Comment le nouveau variant va-t-il faire son chemin ? « Omicron a le potentiel de se diffuser bien plus vite et d’infecter bien plus de gens que Delta », affirme Tom Wenseleers, de l’Université Catholique de Leuven, lui aussi cité par Nature. Il estime qu’Omicron pourrait infecter 3 à 6 fois plus de gens que Delta. Plus de 50 milliards d’euros de revenus facilement offerts à Pfizer et Moderna, un système de passe sanitaire qui a restreint les libertés de la population, une obligation vaccinale cachée et de dizaines de milliers d’effets secondaires parfois graves auraient donc été pour rien, et nous reviendrions à la situation de 2020. Si c’était le cas, les conséquences politiques d’Omicron pour les gouvernements en place, et pour la crédibilité générale du monde politique, seraient désastreuses.

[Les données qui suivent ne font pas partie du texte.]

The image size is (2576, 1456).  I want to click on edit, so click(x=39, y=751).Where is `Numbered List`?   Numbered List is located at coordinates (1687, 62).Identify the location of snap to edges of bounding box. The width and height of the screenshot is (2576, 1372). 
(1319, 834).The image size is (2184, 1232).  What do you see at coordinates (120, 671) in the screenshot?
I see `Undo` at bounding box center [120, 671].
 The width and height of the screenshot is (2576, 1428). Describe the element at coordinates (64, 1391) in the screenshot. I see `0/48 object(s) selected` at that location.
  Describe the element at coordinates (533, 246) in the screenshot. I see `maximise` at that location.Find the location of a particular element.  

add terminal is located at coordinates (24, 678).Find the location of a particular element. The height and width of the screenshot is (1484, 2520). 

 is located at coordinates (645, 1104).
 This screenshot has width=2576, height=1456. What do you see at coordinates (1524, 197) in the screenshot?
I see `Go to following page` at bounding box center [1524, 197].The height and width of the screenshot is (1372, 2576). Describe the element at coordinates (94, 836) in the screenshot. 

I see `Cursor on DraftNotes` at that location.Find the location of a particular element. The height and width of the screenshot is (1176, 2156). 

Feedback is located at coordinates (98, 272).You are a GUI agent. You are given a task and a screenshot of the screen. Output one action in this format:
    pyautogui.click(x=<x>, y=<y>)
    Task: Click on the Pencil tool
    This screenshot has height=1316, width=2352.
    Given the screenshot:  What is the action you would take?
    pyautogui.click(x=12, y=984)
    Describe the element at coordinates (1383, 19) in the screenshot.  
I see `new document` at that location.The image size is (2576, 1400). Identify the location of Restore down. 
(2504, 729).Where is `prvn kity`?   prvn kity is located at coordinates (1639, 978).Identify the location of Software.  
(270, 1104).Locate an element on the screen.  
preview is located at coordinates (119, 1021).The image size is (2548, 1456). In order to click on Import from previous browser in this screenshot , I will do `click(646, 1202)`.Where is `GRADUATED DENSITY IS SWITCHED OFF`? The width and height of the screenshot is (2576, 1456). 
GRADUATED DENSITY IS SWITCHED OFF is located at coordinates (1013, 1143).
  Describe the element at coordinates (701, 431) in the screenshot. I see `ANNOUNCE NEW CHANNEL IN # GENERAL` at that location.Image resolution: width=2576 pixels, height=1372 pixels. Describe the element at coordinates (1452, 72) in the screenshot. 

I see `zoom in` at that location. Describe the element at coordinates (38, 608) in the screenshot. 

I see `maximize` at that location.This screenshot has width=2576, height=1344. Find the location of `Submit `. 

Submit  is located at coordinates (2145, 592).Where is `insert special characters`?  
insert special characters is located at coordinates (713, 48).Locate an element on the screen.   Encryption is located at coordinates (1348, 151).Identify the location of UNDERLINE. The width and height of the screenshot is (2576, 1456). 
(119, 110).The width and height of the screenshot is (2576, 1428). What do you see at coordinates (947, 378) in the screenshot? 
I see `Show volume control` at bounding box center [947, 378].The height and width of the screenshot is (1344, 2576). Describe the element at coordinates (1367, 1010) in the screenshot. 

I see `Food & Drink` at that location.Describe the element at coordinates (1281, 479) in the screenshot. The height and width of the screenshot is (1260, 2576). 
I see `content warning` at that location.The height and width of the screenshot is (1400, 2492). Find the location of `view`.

Mais Omicron pourrait aussi, si les premières données d’Afrique du Sud se confirment, marquer une transition vers un monde où l’hystérie Covid cesserait enfin : les infections observées en Afrique du Sud, si elles sont nombreuses, sont à ce jour toutes bénignes. Elles provoquent une infection des voies respiratoires supérieures mais pas des poumons. En gros, on tousse, mais on respire…

Dans ce cas, Omicron serait mille fois plus efficace que les masques, les lotions, les injonctions, les injections : plus rapide que Delta, il prendrait progressivement la place de celui-ci pour transformer la Covid-19 en un vulgaire rhume saisonnier. La nature et le temps auraient alors mieux fait que tous les experts, marchands de panique et soi-disant sachants, laissant une profonde leçon pour le futur.